My cousin who was back then in 8th Standard, ended her story on an even happier note, ‘Do you know we haven’t been to the school for about two month?’
We walk along a line on Möbius strip of time and memories.
Back in 1990, I was in 3rd Standard and lost an academic year because schools in the small city of Jammu had no space for hordes of new “migrant” kids arriving from Kashmir. And once I got admission, I again sat through a class that I had already mastered. Back then, I realized school could be a violent place. Unlike schools in Kashmir, school violence in Jammu was epidemic. Every second day, you could watch someone have his skull smashed by a brick, every third day you could hear about some student getting knifed, and every forth day was a holiday or a half-day due to bomb blasts. Post a bomb-blast came shutdown, bandh and a long walk back from school to a one roomed rented place called home. Maybe I exaggerate, but then my memory association with events of those early years works in a way that may someday make sense to someone who grew up in blast ravaged Karachi or Lahore or Islamabad of year 2010, or any blast prone area of any era.
Television premiere of Chalbaaz on Doordarshan, day the deadliest Matador blast happened. I imagined a snub nosed green matador, a muknas. Everyone of it must have been listening to the 4-tracked stereophonic ‘welcome to Jammu’ anthem, ‘Dil Diwana Bin Sajna kay Manay Na’. It must have been a usual hot day and every one in the bus must have been wet with sweating. Thinking of heat and wetness of others, someone must have sat near the seat next to the missing door, the conductor seat. Just below the seat, next to the cranky speaker, any one could place the bomb. It could be anywhere and everywhere. Release of Karan Arjun, blast in Apsara theater. Three days after Republic day blast, a head of a victim found on the rooftop of government apartments next to Bakshi Stadium. Blast at Raghunath temple, three school mates cut shot their ‘school-bunk’ adventure, sneak back to class room laughing, they were sitting only a tea stall away from the blast site, they thought it was a tyre-burst. Listening to tyre-burst, sitting on a wooden bench scrawled with ‘Poonam+Nikhil’, I was hoping it was a bomb blast, and praying the school goes off. Reading messages in buses about ‘Agyat Vastu’ and finding them funny. Hearing stoic announcements in Metro about ‘Unknown Objects, radios, transistors ‘, I assume we are already well trained, we are ready for what is coming, ‘unknown’, trained for life by death.
I was in Jammu a couple of months later. Things were back to what is deemed normal. Happenings of previous few months had left little remains, only a ‘Andolan’ graffiti here and there, and echos. At home, the Gujjar milkman had picked a new habit of frequently ending sentences with, ‘You people were right. They are wrong.’ He must have been repeating it, having himself heard for last couple of months now. Old Massi, our Gujjar neighbour was still looking after her growing household and house, number by number, floor by floor, sq ft by sq ft.
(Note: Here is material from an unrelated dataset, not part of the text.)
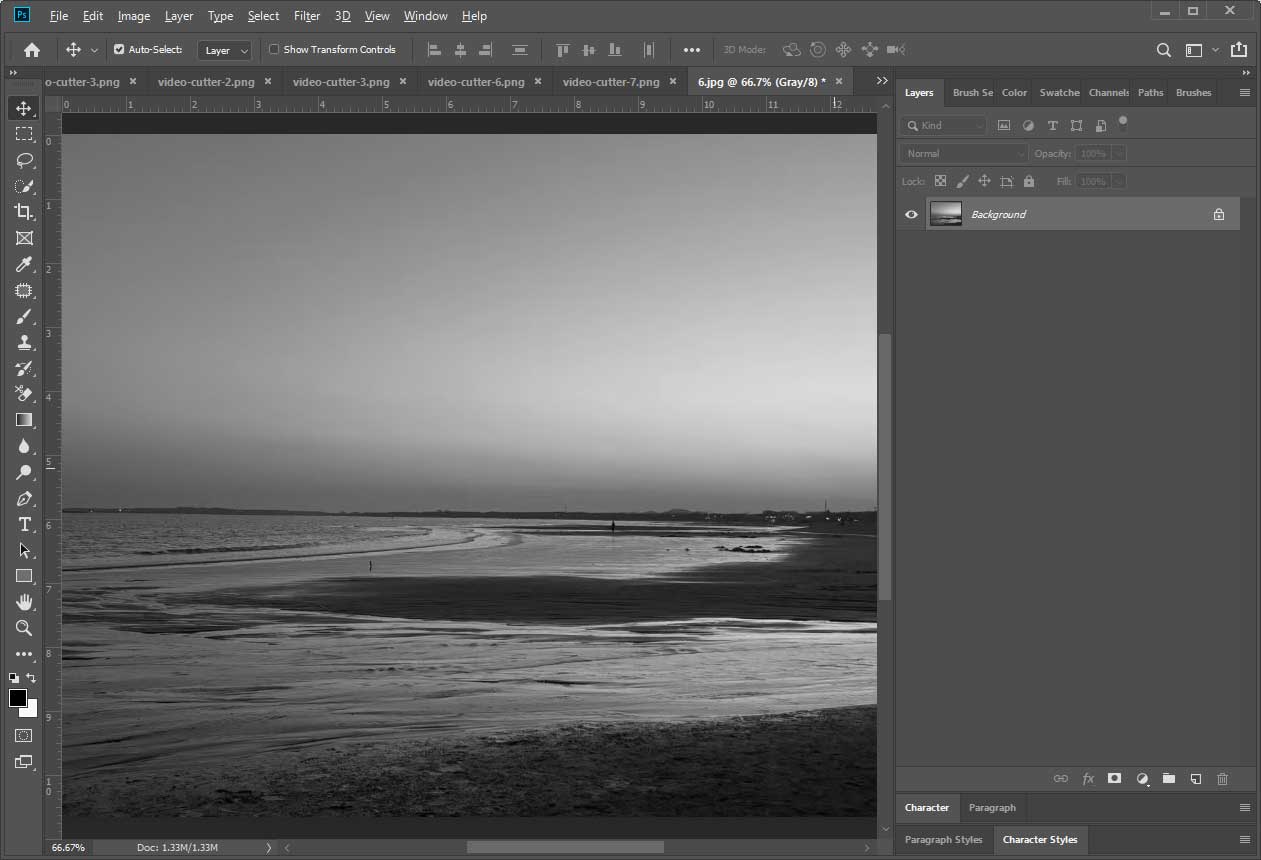This screenshot has width=1261, height=860.
Task: Switch to the Channels tab
Action: [x=1107, y=92]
Her progenies were now running a playschool-cum-creche, and one of her grand-daughters was now a Dentist. Her two grand-sons from her daughter too didn’t turn out too bad. When the kids were young, Massi got then a Mudarris, a Koran teacher. The boys grovelled, recited back, cried, recited back, picked their nose, recited back, ran helter skelter, recited aloud. Massi, the designate observer of their afternoon study session, profusely apologizing to the teacher would usually get them by their ear and back in front of him. But some days she too found their antics funny and would laugh her guts out. Funny faces behind teacher’s back is always funny. Now these kids had have grown up. Although I suspect their grades in school were still low, their politeness score had gone high. ‘Kab aaye Bhaiya!Aur…’ an infrequent visitor never gets unacknowledged. Massi seemed content, content enough for you to imagine her offering a grey teeth blaring smile carrying a heap of fresh green grass on her head for the young goat tied outside her kitchen, her hair henna-dyed hair, burnt brown, peeking from the corner of a fluorescent pink dupatta covering her head, held in place by her one hand, the other hand carrying a dhrati.
‘So, who did you vote for?’
‘BJP, of course.’ My Uncle answered, a bit surprised at the stupidity of my question.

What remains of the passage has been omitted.